Of course, Republican opposition to governmental programs that disproportionately benefit them is nothing new: There's hardly a federal agency or policy that hasn't been lambasted by Republicans in Congress as a waste of money, a burden on freedom and even a communist plot. But it seems the programs they hate most are the ones that are actually best for them and their constituents.

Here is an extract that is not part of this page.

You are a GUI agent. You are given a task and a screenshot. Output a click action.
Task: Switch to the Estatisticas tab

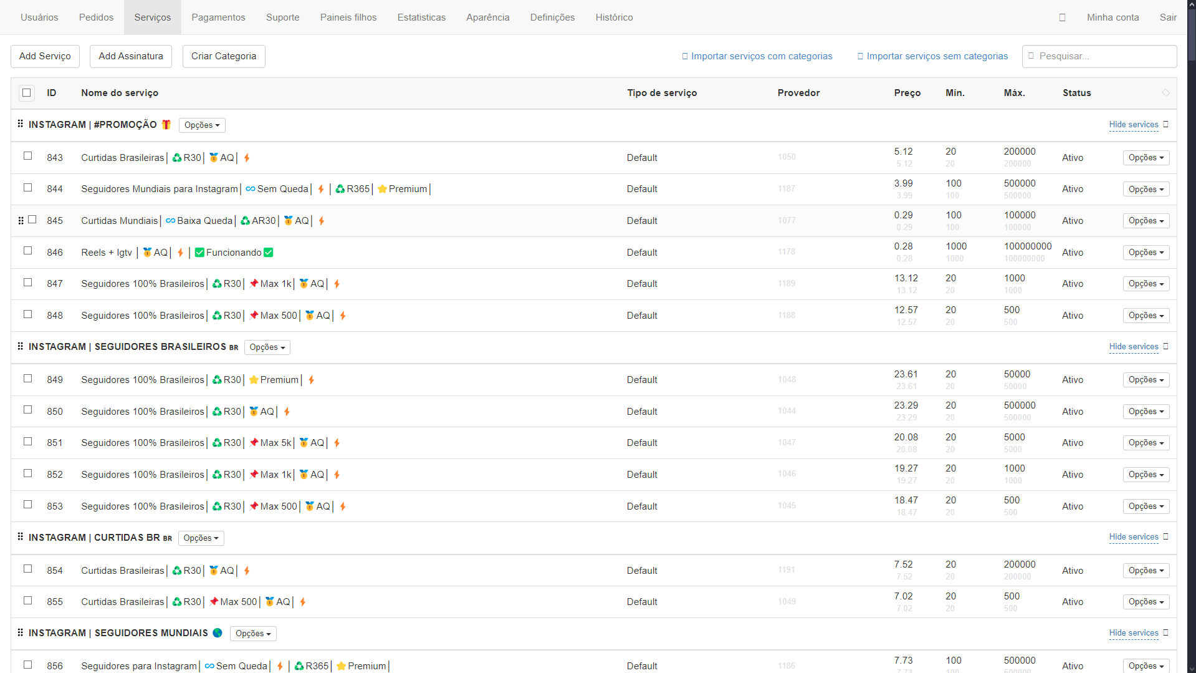point(421,17)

The U.S. House of Representatives voted last year to cut $40 billion from the federal Supplemental Nutrition Assistance Program (SNAP, aka food stamps). But an analysis by TIME of county-by-county food stamp enrollment data found that counties that voted Republican, and that were overwhelmingly white, used the most food stamps. That data goes against the stereotypical and sometimes racist imagery some conservatives have used — depicting food stamp recipients as city dwellers who are often black or Latino.
Above: SNAP participation in congressional districts represented by Republicans. Image Credit: TIME
Kentucky Republican Representative Hal Rogers even called the food stamp program a boon for "scammers, lottery winners, gamblers and others who may be able to work, but simply refuse." If that's what he believes, he might be bad mouthing many of his own constituents: 1 in 3 people in his district rely on SNAP, according to TIME.
The hypocrisy doesn't stop there. Red states in general take much more money than they give back to the federal government in tax dollars. A WalletHub analysis found that Delaware, which overwhelmingly voted for Obama in 2012, only got back 50 cents for every dollar they sent to the feds. That's in stark contrast to conservative Mississippi, which got $3.07 back for every dollar. In fact, many Republican-leaning states, from South Dakota to West Virginia, ranked at the bottom in contributions to the federal government, and at the top of states that rely most on government programs like unemployment.
Places with more Republicans than Democrats stand to benefit more than the rest of the country from perhaps the most hated "government overreach" of all: the Affordable Care Act (ACA), or Obamacare. Texas and the states surrounding it had such a need for affordable insurance before the ACA was passed that some had started calling the area the "Uninsured Belt."
Analysts have argued that because Republican states tend to be in economically depressed areas like the South, it's not fair to compare them to centers of industry and finance like New York or California. But that's exactly the point: States that invest in their citizens tend to get a big return on their investment.
In Massachusetts, for example, conservatives predicted economic chaos when then-Governor Mitt Romney rolled out "RomneyCare," the system Obama essentially modeled the Affordable Care Act off of. Instead of an economic crisis, Romney's health system helped 98% of Massachusetts residents get health insurance, and unemployment fell at the same time.
It seems the same thing is now happening with Obamacare: income inequality is decreasing, recent job numbers are promising and the U.S. economy is on the upswing. And you can bet many of the benefactors of that positive news will be card-carrying conservatives.